Mah-Jabin remembers Kaukab telling her she regretted not having been able to have had an education, that she had wished to own a bicycle as a girl but it was out of the question even within the confines of the courtyard because her mother feared she would fall off and break a limb and no one would marry the cripple, so that she had bought herself a tiny pendant in the shape of a bicycle and put it around her neck on a chain, just as real bicycles are secured to trees or pillars with real chains.
And yet this same woman who had allowed her daughter to leave school at sixteen, hadn’t allowed her to ride a bicycle lest she be ruined for life. Why?
“Why don’t you hit me harder, Mother? Like this. .” Mah-Jabin strikes her own face as she walks towards Kaukab. “Like this. . this. . this. . Hit me harder. . harder. .”
Kaukab takes the cutlery from lunch and the knife with which Mah-Jabin had prepared the red peppers and drops them into the soapy water, standing solid as stone while the girl shakes her violently from behind with both hands. “You must be a moral cripple if you think what you did to me wasn’t wrong. Didn’t you once tell me that a woman’s life is hard because you have to run the house during the day and listen to your husband’s demands in bed at night? So why didn’t you make sure I avoided such a life? Answer me. . Answer me. . Why do you people keep doing the same things over and over again expecting a different result?”

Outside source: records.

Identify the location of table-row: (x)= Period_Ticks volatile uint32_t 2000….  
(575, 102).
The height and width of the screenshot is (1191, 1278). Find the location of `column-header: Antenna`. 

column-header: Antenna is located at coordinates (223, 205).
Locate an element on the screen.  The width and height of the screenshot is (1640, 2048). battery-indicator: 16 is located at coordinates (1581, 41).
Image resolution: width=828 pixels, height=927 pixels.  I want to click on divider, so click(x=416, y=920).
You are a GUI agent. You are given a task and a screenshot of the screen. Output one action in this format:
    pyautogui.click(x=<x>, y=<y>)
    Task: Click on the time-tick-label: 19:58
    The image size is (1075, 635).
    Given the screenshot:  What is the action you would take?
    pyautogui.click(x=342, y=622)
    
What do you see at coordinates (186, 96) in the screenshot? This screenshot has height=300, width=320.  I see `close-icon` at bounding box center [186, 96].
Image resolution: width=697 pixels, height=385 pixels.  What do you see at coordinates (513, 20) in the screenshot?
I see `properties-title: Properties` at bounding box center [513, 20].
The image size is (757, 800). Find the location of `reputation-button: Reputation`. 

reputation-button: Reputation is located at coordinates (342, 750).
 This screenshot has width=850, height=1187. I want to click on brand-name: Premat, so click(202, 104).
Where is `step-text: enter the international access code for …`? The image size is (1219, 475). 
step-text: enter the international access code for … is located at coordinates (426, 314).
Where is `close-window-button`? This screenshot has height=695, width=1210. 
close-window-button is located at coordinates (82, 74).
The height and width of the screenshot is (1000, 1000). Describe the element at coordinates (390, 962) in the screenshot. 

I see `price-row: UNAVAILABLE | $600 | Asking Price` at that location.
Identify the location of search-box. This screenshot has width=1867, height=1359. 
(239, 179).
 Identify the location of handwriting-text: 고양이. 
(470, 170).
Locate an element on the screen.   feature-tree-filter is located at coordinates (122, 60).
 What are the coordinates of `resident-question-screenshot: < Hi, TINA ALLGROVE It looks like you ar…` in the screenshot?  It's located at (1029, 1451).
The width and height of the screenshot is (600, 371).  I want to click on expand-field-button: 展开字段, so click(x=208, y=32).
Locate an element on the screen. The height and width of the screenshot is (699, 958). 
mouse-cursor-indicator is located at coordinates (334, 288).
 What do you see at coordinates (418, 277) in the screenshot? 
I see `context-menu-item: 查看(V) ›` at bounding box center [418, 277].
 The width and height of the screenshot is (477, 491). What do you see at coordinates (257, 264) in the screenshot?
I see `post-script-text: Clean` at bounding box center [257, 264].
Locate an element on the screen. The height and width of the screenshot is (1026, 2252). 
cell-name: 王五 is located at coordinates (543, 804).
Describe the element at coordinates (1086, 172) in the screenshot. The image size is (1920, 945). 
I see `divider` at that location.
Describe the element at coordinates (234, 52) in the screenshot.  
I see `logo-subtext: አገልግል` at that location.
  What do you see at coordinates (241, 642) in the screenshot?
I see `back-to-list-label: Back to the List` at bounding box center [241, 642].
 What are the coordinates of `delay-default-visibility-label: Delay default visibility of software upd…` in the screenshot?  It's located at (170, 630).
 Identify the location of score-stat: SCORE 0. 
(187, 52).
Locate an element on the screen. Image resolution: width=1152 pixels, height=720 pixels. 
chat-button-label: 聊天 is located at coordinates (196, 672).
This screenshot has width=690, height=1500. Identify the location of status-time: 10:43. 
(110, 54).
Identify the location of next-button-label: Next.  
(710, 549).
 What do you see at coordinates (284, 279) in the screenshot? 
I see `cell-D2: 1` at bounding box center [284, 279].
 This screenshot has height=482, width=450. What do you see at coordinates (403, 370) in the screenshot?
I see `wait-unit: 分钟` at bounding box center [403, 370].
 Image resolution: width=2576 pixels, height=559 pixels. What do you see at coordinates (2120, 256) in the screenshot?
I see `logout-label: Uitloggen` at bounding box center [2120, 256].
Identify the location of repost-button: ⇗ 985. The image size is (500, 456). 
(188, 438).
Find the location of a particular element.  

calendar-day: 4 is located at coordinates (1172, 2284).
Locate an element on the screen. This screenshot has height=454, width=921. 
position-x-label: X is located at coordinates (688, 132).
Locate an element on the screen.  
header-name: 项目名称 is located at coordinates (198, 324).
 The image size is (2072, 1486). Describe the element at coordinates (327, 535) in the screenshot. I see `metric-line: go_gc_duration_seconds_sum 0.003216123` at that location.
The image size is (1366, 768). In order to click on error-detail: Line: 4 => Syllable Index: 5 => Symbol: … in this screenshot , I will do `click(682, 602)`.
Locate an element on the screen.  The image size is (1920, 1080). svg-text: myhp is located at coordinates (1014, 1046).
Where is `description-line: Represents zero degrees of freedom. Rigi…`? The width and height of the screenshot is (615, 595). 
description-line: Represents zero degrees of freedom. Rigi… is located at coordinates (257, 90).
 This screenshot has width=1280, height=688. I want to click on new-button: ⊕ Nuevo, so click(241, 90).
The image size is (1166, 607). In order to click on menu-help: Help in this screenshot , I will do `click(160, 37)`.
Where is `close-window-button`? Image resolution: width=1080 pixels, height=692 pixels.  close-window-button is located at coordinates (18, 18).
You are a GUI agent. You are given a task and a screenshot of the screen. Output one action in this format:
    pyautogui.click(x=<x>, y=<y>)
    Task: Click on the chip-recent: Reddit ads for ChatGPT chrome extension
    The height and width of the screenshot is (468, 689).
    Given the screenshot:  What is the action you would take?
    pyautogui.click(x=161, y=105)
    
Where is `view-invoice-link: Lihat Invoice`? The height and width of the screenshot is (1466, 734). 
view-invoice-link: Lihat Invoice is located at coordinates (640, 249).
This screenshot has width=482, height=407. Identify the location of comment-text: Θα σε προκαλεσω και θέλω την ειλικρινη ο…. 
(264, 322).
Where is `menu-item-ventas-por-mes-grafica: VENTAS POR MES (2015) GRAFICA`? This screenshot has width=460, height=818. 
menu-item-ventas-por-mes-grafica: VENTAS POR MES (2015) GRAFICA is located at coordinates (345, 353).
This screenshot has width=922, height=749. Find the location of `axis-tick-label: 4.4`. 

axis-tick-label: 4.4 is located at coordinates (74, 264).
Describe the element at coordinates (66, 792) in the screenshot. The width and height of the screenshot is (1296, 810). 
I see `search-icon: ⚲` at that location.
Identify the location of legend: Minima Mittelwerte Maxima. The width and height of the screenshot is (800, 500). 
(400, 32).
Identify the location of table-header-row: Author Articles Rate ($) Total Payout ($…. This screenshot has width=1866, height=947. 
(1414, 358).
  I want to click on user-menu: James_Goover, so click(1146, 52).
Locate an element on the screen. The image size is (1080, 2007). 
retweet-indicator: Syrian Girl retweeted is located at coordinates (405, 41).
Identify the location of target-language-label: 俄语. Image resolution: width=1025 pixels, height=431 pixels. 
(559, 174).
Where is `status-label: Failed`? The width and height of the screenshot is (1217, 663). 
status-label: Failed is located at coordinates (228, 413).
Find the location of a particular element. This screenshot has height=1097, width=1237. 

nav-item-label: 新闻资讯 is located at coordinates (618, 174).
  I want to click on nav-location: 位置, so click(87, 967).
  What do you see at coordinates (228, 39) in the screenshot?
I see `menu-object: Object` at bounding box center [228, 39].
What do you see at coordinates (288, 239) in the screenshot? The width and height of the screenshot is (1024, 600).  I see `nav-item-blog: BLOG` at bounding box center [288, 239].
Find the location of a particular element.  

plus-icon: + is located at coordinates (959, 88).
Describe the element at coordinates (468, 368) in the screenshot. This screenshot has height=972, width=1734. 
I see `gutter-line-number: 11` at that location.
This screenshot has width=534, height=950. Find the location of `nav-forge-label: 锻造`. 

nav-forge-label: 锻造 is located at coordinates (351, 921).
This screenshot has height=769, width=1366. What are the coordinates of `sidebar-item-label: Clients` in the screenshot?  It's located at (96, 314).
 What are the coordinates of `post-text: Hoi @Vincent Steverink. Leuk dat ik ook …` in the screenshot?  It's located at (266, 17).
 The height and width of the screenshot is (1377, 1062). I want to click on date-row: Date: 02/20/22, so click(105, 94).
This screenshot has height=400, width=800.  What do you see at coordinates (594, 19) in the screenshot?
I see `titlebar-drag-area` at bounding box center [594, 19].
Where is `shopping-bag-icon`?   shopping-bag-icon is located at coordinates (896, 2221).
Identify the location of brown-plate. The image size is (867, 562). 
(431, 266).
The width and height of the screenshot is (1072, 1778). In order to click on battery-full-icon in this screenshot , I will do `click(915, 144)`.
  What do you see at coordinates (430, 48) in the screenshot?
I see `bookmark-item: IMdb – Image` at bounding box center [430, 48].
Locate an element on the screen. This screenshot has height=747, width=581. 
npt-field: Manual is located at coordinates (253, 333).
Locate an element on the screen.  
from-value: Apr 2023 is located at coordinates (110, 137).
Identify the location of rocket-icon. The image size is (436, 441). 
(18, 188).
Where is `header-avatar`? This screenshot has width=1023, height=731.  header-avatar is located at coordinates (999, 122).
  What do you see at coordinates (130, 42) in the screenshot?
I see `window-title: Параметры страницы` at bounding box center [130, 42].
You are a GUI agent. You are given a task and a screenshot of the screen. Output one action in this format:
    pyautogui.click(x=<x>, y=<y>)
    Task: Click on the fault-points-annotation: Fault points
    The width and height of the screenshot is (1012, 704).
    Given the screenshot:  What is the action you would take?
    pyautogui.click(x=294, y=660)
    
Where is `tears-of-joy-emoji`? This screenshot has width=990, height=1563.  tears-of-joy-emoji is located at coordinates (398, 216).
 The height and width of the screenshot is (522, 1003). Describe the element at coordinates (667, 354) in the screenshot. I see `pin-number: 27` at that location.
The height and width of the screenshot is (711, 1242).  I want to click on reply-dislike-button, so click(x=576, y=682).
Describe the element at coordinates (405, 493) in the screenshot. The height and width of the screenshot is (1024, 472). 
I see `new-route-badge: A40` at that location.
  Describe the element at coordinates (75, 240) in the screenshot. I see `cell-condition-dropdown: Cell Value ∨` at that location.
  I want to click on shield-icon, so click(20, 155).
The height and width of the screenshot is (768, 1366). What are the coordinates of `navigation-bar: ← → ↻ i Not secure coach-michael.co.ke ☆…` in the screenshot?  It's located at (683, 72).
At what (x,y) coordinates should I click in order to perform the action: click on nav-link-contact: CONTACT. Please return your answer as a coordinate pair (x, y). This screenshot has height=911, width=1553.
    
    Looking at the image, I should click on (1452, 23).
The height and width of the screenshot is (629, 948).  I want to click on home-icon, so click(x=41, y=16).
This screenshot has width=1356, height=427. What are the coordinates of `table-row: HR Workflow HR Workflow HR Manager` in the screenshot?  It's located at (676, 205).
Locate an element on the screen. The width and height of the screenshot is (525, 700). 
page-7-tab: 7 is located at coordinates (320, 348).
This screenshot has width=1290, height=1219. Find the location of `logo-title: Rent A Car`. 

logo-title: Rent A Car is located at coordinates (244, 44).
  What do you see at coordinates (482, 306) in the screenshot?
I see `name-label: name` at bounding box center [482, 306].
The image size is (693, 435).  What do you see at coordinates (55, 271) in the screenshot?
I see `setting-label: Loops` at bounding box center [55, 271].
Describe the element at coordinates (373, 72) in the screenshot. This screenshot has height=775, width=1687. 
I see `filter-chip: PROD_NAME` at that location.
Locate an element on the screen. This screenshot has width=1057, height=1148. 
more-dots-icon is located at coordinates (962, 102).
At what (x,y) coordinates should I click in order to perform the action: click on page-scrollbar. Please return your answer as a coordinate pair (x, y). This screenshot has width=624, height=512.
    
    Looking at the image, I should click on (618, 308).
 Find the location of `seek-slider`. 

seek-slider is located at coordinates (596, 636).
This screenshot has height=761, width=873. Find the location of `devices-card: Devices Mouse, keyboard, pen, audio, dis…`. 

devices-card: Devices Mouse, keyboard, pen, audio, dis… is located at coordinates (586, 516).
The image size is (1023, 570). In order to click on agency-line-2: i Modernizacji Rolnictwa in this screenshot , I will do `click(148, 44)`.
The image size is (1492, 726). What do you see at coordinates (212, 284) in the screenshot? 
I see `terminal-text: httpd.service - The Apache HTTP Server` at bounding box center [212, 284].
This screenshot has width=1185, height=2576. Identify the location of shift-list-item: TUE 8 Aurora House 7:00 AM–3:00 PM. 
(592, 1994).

Kaukab’s hand searches for and finds the handle of the long steel knife inside the water covered with the lace of bubbles.
“What was it you said to me once, Mother, that the first two decades of marriage belong to the husband, the rest to the wife because she can turn her children against the husband while she’s bringing them up, so when they are grown up they’ll make him eat dirt while she reigns over them all for the rest of her days.”
Kaukab stands immovably while the girl pulls at her shoulder to make her turn around, she the most intimate of her enemies.
“How fucking wise you are, Mother, such wisdom! Victory awaits all the beleaguered Pakistani women but what a price, Mother, two decades of your life wasted. . What a waste when instead of conniving for all these years you could just walk away. .”
Drops of water slide off the blade slowly as the knife rises vertically through the air. “Get away from me, you little bitch!”
The hungry steel slices an arc as Kaukab swings around and then Mah-Jabin stumbles backwards with one arm raised and the other across her stomach.
“How dare you throw questions at me like stones!”
Dazzle explodes on the blade — like blood spurting from a vein — when the weapon enters a beam of sunlight. The air itself seems to contract away from Kaukab as a school of fish twitches itself to safety at the approach of a predator. The bowl that had held henna falls to the floor, spinning on its edge like the silver cups that revolve around the lights on top of police cars to make them blink.
Eyes dilated as though lost in darkness, Kaukab lowers the knife, that diamond-hard tip that had very briefly become the sharp point of her despair and defeat.
Her own jewelled eyes flashing, Mah-Jabin throws back her head and laughs for the third time today, face tilted up to the ceiling.
“Here we have proof that Chanda was murdered by her brothers, that a family can kill one of its own. I wonder if this will stand up as evidence in court so that those two bastards can be put away for life. My god, for all of you she probably didn’t die hard enough: you would like to dig her up piece by piece, put her back together, and kill her once more for going against your laws and codes, the so-called traditions that you have dragged into this country with you like shit on your shoes.”